By Jennifer Nine
(Recommended album)
That's Magnapop, of course, smiling from the get-go. The sly title comes courtesy of Ruth Morris, the girl who makes girls dream of *universes* of guitars. And boys stand around mumbling "Aww, Ruuuthie...shakin' her sweaty hai-yur" with a look of unutterable longing (as two boys in Atlanta once did in front of me). So if Ruth, caught astride a rush of guitar-string friction that makes old-school masseuses look workshy, says rubbing doesn't help...
It's cos rubbing's only part of it, of course. If there's a perfect Magnapop set waiting to tumble out like shiny, wriggling things from a satchel, this LP contains most of it, in lucky bag order. There's more rubbing, in the punk pop of "Cherry Bomb" with its surf-hook strapped on tight or the sussed, spark-flicking "An Apology". There's more secrets, from the crawling, empty-glass insinuatin of hidden track "Suck It Up", to the surreal dream logic and sweet southern ring of "My Best Friend". And there are more voices: Ruth's now singing along with Linda, stacking up harmonies that mesh like your own two hands.
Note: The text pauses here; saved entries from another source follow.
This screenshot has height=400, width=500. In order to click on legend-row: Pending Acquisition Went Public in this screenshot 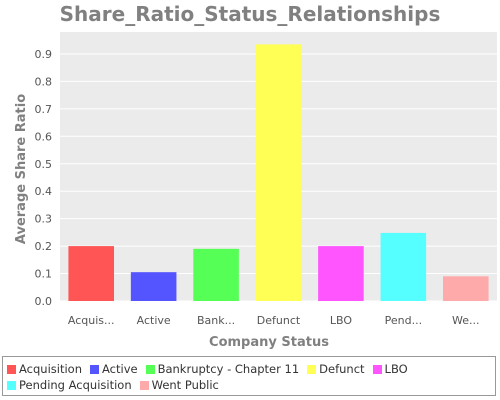, I will do `click(249, 385)`.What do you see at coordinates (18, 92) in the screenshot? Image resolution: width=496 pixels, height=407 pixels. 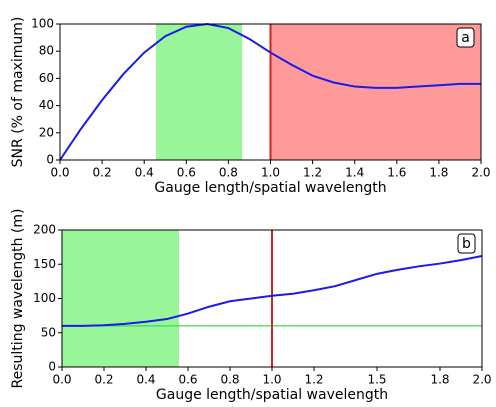 I see `y-axis-label: SNR (% of maximum)` at bounding box center [18, 92].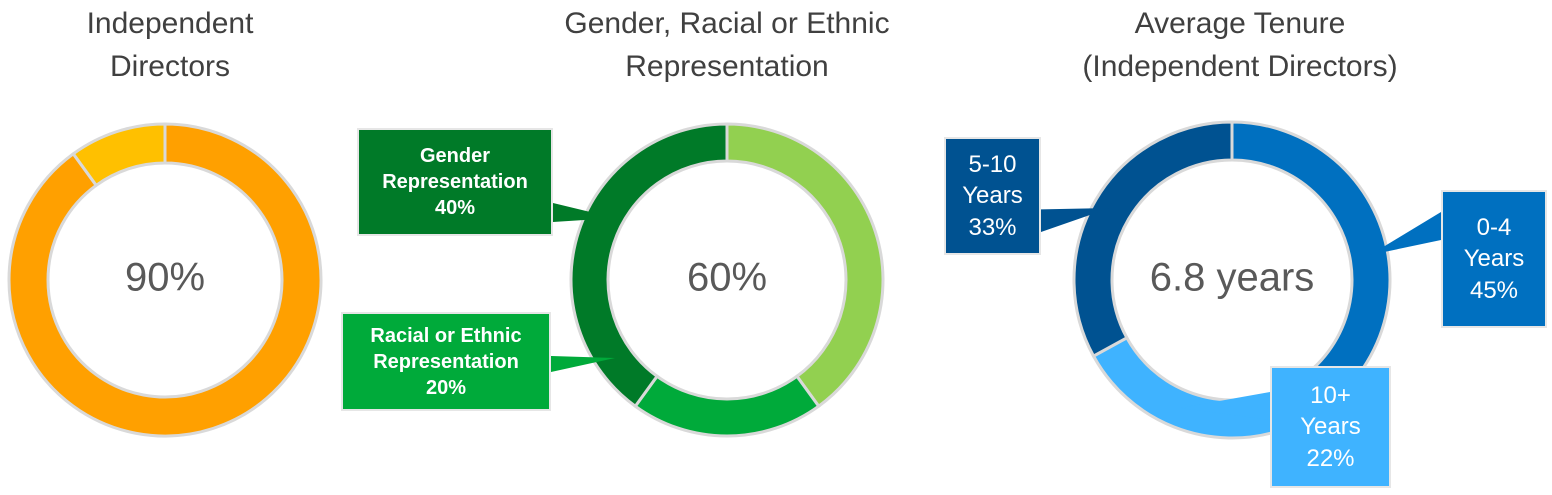 The height and width of the screenshot is (495, 1552). Describe the element at coordinates (727, 45) in the screenshot. I see `chart-title: Gender, Racial or Ethnic Representation` at that location. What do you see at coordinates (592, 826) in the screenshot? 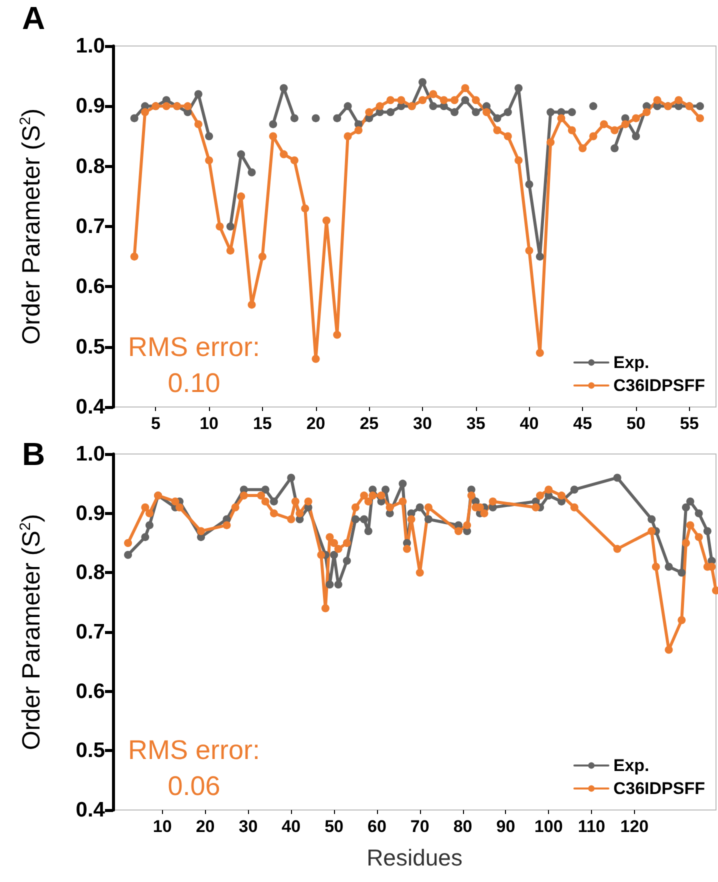
I see `x-tick-label: 110` at bounding box center [592, 826].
That's Linda Hopper, of course, the girl who sings like she's riding a fairground horse as the band spin past, rocking her blonde head as she skates through the sparkle and grit. Finally caught up close and unadorned on record, she has a voice you could soak in like a hot mineral bath: softly heartbroken on "Dead Letter", snakily deliberate on "Juicy Fruit", guilelessly spring-clear on the sad, joyous "Open The Door".
Lazy and light-fingered, raw and rattling. Magnapop, of course: they're not famous or anything, they're just *good*.
The warm, generous sound of like-nobody-else.